[Stored items]

########

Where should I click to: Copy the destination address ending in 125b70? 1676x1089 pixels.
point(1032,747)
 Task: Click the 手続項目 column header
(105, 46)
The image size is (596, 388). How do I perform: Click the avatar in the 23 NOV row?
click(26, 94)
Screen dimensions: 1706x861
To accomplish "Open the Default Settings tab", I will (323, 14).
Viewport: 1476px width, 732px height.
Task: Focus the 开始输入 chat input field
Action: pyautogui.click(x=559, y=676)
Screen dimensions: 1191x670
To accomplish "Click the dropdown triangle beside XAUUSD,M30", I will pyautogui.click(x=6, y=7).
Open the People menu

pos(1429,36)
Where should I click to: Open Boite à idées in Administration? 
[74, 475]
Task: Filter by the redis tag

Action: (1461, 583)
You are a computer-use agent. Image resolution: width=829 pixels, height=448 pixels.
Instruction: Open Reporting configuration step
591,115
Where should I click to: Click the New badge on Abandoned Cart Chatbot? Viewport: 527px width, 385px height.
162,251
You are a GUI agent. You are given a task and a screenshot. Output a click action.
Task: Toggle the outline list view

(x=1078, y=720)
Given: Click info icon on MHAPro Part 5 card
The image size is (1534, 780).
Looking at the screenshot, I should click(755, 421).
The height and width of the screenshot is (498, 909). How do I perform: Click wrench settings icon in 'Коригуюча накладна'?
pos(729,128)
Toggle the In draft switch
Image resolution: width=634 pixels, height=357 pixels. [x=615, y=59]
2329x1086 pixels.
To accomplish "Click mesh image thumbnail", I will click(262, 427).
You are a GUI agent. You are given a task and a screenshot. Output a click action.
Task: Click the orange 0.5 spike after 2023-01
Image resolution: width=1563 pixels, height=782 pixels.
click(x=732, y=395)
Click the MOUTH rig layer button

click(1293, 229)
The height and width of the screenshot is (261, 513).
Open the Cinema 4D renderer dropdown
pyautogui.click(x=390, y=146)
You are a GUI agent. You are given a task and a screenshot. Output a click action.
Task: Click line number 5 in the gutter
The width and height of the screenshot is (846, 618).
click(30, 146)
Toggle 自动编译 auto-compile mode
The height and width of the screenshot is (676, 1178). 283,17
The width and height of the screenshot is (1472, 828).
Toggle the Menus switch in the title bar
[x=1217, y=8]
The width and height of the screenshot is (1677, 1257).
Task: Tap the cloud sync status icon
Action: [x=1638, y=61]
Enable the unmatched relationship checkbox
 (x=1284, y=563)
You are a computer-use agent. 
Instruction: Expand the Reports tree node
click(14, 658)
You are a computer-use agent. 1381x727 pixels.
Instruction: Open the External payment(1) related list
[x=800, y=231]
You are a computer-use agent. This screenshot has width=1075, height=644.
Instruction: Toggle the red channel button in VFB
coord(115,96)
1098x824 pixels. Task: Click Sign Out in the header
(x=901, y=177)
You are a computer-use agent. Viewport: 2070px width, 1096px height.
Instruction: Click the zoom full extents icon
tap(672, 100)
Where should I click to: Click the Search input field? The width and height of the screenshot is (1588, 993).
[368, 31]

########

**Task description:**
A verbatim copy of every record is what you should return.

**Task response:**
Where should I click to: Copy the destination address ending in 125b70? 1676x1089 pixels.
point(1032,747)
 Task: Click the 手続項目 column header
(105, 46)
The image size is (596, 388). How do I perform: Click the avatar in the 23 NOV row?
click(26, 94)
Screen dimensions: 1706x861
To accomplish "Open the Default Settings tab", I will (323, 14).
Viewport: 1476px width, 732px height.
Task: Focus the 开始输入 chat input field
Action: pyautogui.click(x=559, y=676)
Screen dimensions: 1191x670
To accomplish "Click the dropdown triangle beside XAUUSD,M30", I will pyautogui.click(x=6, y=7).
Open the People menu

pos(1429,36)
Where should I click to: Open Boite à idées in Administration? 
[74, 475]
Task: Filter by the redis tag

Action: (1461, 583)
You are a computer-use agent. Image resolution: width=829 pixels, height=448 pixels.
Instruction: Open Reporting configuration step
591,115
Where should I click to: Click the New badge on Abandoned Cart Chatbot? Viewport: 527px width, 385px height.
162,251
You are a GUI agent. You are given a task and a screenshot. Output a click action.
Task: Toggle the outline list view

(x=1078, y=720)
Given: Click info icon on MHAPro Part 5 card
The image size is (1534, 780).
Looking at the screenshot, I should click(755, 421).
The height and width of the screenshot is (498, 909). How do I perform: Click wrench settings icon in 'Коригуюча накладна'?
pos(729,128)
Toggle the In draft switch
Image resolution: width=634 pixels, height=357 pixels. [x=615, y=59]
2329x1086 pixels.
To accomplish "Click mesh image thumbnail", I will click(262, 427).
You are a GUI agent. You are given a task and a screenshot. Output a click action.
Task: Click the orange 0.5 spike after 2023-01
Image resolution: width=1563 pixels, height=782 pixels.
click(x=732, y=395)
Click the MOUTH rig layer button

click(1293, 229)
The height and width of the screenshot is (261, 513).
Open the Cinema 4D renderer dropdown
pyautogui.click(x=390, y=146)
You are a GUI agent. You are given a task and a screenshot. Output a click action.
Task: Click line number 5 in the gutter
The width and height of the screenshot is (846, 618).
click(30, 146)
Toggle 自动编译 auto-compile mode
The height and width of the screenshot is (676, 1178). 283,17
The width and height of the screenshot is (1472, 828).
Toggle the Menus switch in the title bar
[x=1217, y=8]
The width and height of the screenshot is (1677, 1257).
Task: Tap the cloud sync status icon
Action: [x=1638, y=61]
Enable the unmatched relationship checkbox
 (x=1284, y=563)
You are a computer-use agent. 
Instruction: Expand the Reports tree node
click(14, 658)
You are a computer-use agent. 1381x727 pixels.
Instruction: Open the External payment(1) related list
[x=800, y=231]
You are a computer-use agent. This screenshot has width=1075, height=644.
Instruction: Toggle the red channel button in VFB
coord(115,96)
1098x824 pixels. Task: Click Sign Out in the header
(x=901, y=177)
You are a computer-use agent. Viewport: 2070px width, 1096px height.
Instruction: Click the zoom full extents icon
tap(672, 100)
Where should I click to: Click the Search input field? The width and height of the screenshot is (1588, 993).
[368, 31]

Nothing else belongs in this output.